BEGIN Information

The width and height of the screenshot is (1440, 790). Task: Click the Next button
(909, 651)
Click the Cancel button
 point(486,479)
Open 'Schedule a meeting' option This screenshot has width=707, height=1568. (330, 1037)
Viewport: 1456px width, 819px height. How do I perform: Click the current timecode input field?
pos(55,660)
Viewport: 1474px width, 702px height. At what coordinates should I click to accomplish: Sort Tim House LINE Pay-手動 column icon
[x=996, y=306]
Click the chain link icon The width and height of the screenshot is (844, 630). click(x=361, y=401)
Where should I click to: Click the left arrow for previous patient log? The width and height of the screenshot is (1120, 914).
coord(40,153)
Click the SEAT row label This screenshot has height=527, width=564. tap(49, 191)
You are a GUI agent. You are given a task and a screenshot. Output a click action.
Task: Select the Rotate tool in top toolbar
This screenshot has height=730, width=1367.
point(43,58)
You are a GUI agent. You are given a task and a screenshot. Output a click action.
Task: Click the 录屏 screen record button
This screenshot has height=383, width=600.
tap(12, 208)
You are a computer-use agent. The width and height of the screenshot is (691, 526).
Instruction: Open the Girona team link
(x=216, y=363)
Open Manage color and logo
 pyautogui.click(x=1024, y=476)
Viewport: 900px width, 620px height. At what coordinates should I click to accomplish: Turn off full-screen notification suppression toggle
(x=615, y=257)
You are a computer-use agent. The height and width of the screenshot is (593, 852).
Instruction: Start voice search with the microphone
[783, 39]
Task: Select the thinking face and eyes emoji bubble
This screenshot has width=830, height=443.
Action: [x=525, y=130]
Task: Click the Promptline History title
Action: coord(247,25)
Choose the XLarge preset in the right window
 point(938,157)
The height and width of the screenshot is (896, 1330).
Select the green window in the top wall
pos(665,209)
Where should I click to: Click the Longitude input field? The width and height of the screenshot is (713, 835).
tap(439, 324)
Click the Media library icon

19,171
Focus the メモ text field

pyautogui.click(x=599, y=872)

END Information

Your answer must be the full listing, copied exactly.

• _Solution to this problem_
The width and height of the screenshot is (1440, 790). Task: Click the Next button
(909, 651)
Click the Cancel button
 point(486,479)
Open 'Schedule a meeting' option This screenshot has width=707, height=1568. (330, 1037)
Viewport: 1456px width, 819px height. How do I perform: Click the current timecode input field?
pos(55,660)
Viewport: 1474px width, 702px height. At what coordinates should I click to accomplish: Sort Tim House LINE Pay-手動 column icon
[x=996, y=306]
Click the chain link icon The width and height of the screenshot is (844, 630). click(x=361, y=401)
Where should I click to: Click the left arrow for previous patient log? The width and height of the screenshot is (1120, 914).
coord(40,153)
Click the SEAT row label This screenshot has height=527, width=564. tap(49, 191)
You are a GUI agent. You are given a task and a screenshot. Output a click action.
Task: Select the Rotate tool in top toolbar
This screenshot has height=730, width=1367.
point(43,58)
You are a GUI agent. You are given a task and a screenshot. Output a click action.
Task: Click the 录屏 screen record button
This screenshot has height=383, width=600.
tap(12, 208)
You are a computer-use agent. The width and height of the screenshot is (691, 526).
Instruction: Open the Girona team link
(x=216, y=363)
Open Manage color and logo
 pyautogui.click(x=1024, y=476)
Viewport: 900px width, 620px height. At what coordinates should I click to accomplish: Turn off full-screen notification suppression toggle
(x=615, y=257)
You are a computer-use agent. The height and width of the screenshot is (593, 852).
Instruction: Start voice search with the microphone
[783, 39]
Task: Select the thinking face and eyes emoji bubble
This screenshot has width=830, height=443.
Action: [x=525, y=130]
Task: Click the Promptline History title
Action: coord(247,25)
Choose the XLarge preset in the right window
 point(938,157)
The height and width of the screenshot is (896, 1330).
Select the green window in the top wall
pos(665,209)
Where should I click to: Click the Longitude input field? The width and height of the screenshot is (713, 835).
tap(439, 324)
Click the Media library icon

19,171
Focus the メモ text field

pyautogui.click(x=599, y=872)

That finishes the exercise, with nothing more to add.